── Record excerpts ──
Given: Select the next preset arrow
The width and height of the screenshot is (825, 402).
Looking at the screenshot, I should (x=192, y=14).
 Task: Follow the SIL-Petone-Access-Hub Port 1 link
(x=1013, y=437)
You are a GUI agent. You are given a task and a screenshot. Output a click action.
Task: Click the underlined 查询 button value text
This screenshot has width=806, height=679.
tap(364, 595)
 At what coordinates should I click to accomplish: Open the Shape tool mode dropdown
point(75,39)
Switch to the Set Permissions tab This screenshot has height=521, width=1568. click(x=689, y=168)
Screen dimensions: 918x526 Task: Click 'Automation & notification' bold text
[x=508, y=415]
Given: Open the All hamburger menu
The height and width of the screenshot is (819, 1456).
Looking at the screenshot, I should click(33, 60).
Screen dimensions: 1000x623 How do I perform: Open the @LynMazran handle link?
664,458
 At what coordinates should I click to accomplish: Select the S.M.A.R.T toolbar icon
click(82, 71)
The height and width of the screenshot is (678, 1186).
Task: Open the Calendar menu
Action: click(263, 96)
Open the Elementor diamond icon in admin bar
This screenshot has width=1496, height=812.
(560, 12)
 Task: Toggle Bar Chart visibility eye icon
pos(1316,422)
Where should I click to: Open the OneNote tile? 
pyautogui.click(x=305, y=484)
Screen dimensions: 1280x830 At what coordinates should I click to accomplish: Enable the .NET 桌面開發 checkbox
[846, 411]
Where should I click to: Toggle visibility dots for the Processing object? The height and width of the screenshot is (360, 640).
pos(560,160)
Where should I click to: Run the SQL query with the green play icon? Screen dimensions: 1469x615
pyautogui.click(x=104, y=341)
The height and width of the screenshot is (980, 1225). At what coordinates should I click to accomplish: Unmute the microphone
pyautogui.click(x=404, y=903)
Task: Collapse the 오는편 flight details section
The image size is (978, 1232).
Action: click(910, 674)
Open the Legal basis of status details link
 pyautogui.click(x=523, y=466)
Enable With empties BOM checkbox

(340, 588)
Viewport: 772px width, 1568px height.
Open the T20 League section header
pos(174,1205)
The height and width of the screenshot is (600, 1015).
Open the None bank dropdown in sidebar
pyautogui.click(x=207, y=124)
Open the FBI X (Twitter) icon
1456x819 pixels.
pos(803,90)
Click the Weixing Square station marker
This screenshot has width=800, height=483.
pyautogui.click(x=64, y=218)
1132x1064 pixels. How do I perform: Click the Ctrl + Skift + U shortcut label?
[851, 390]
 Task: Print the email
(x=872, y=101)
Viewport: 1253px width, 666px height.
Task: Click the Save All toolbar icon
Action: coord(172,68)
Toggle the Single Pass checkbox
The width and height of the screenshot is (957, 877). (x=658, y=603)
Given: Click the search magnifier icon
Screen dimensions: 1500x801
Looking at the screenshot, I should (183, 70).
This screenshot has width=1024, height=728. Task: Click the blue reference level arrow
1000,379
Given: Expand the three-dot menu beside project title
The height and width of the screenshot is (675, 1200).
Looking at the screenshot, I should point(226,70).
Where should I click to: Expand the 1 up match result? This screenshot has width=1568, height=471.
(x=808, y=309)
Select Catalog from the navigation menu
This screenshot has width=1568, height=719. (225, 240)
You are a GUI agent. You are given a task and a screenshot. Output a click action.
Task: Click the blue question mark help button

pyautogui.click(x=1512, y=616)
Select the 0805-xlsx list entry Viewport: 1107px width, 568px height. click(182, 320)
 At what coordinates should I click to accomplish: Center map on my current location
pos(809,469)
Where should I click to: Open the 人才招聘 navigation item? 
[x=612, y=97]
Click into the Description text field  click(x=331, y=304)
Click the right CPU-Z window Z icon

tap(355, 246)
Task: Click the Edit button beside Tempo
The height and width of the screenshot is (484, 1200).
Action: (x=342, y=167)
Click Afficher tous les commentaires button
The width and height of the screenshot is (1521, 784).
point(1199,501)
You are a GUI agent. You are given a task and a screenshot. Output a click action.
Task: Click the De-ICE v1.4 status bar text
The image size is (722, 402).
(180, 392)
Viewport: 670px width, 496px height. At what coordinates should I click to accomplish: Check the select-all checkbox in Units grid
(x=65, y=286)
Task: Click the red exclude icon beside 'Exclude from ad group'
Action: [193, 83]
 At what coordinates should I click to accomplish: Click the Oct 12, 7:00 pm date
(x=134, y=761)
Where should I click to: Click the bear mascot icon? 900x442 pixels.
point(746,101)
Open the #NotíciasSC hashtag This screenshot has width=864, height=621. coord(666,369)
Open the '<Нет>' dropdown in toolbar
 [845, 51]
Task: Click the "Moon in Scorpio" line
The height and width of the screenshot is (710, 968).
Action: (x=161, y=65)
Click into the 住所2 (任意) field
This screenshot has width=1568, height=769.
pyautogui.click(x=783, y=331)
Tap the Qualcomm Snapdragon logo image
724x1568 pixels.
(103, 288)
───
• _Your objective_: Above are records; repeat only the lines starting at the line with "Open the Legal basis of status details link" and ending at the line with "The height and width of the screenshot is (600, 1015).", exactly as they appear, both included.

• _Answer to this problem_:
Open the Legal basis of status details link
 pyautogui.click(x=523, y=466)
Enable With empties BOM checkbox

(340, 588)
Viewport: 772px width, 1568px height.
Open the T20 League section header
pos(174,1205)
The height and width of the screenshot is (600, 1015).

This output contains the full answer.